* **Short task 1**: List each row that contains the word "button".
======== Document section ========
Learn How To Group Data in SQL Using The GROUP BY Clause [Tutorial]

Written by kate | Published 2019/10/18
Tech Story Tags: sql | writing-sql-queries | better-sql-querying-tips | sql-beginner-tips | how-to-write-sql-query | data-analysis | latest-tech-stories

TLDR Learn how to group data in SQL using the "Group BY" clause. In this tutorial, you will see how helpful SQL can be for effective data manipulation. In SQL, data grouping is performed using the GROUP BY clause. To do the grouping properly, you often need to apply aggregate functions to the column(s) within the table within the "group BY statement" clause to do the data grouping properly. You can group individual data by one or more table columns using the 'Group BY' clause.via the TL;DR App

Learn how to group data in SQL using the
GROUP BY
clause. In this article, I’ll show you this process by using a sample of marketing data.
Those who work with data know that grouping data can be a chore. If you are struggling with a spreadsheet or some other tool to group various sets of data, read this tutorial and learn how to do the work more easily (and faster) using SQL. We’ll be working on marketing sample data.
Have you ever found yourself in a situation where you need to analyze data and present the results in a form other than the one in which the data is stored? In this tutorial, you will see how helpful SQL can be for effective data manipulation when it comes to grouping data in SQL.
======== Dataset excerpts ========
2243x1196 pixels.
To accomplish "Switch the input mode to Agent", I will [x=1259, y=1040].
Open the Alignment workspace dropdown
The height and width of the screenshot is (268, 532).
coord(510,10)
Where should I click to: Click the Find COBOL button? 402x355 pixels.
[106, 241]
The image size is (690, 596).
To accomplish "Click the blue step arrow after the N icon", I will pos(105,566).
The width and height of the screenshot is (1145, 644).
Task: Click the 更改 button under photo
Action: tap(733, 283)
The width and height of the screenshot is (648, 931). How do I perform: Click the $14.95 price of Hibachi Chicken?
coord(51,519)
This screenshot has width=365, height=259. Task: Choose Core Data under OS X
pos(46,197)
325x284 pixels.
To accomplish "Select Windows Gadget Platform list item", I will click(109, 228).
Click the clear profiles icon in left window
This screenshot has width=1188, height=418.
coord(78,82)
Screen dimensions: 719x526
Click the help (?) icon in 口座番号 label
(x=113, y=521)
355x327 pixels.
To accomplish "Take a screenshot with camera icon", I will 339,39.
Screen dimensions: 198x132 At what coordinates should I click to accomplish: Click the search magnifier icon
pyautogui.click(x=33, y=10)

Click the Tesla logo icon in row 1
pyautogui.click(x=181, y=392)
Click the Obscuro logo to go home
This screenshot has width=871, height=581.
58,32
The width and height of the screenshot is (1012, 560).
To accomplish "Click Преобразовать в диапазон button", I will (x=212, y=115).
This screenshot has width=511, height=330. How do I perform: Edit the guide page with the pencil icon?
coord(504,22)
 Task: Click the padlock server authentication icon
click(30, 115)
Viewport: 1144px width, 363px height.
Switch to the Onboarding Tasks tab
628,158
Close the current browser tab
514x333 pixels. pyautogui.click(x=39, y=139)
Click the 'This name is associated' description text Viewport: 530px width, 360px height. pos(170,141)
========
* **Short task 2**: In the SQL tutorial, what kind of sample data is used to demonstrate grouping?

* **Written reply 1**:
Where should I click to: Click the Find COBOL button? 402x355 pixels.
Task: Click the 更改 button under photo
To accomplish "Click Преобразовать в диапазон button", I will (x=212, y=115).

* **Written reply 2**: Marketing sample data.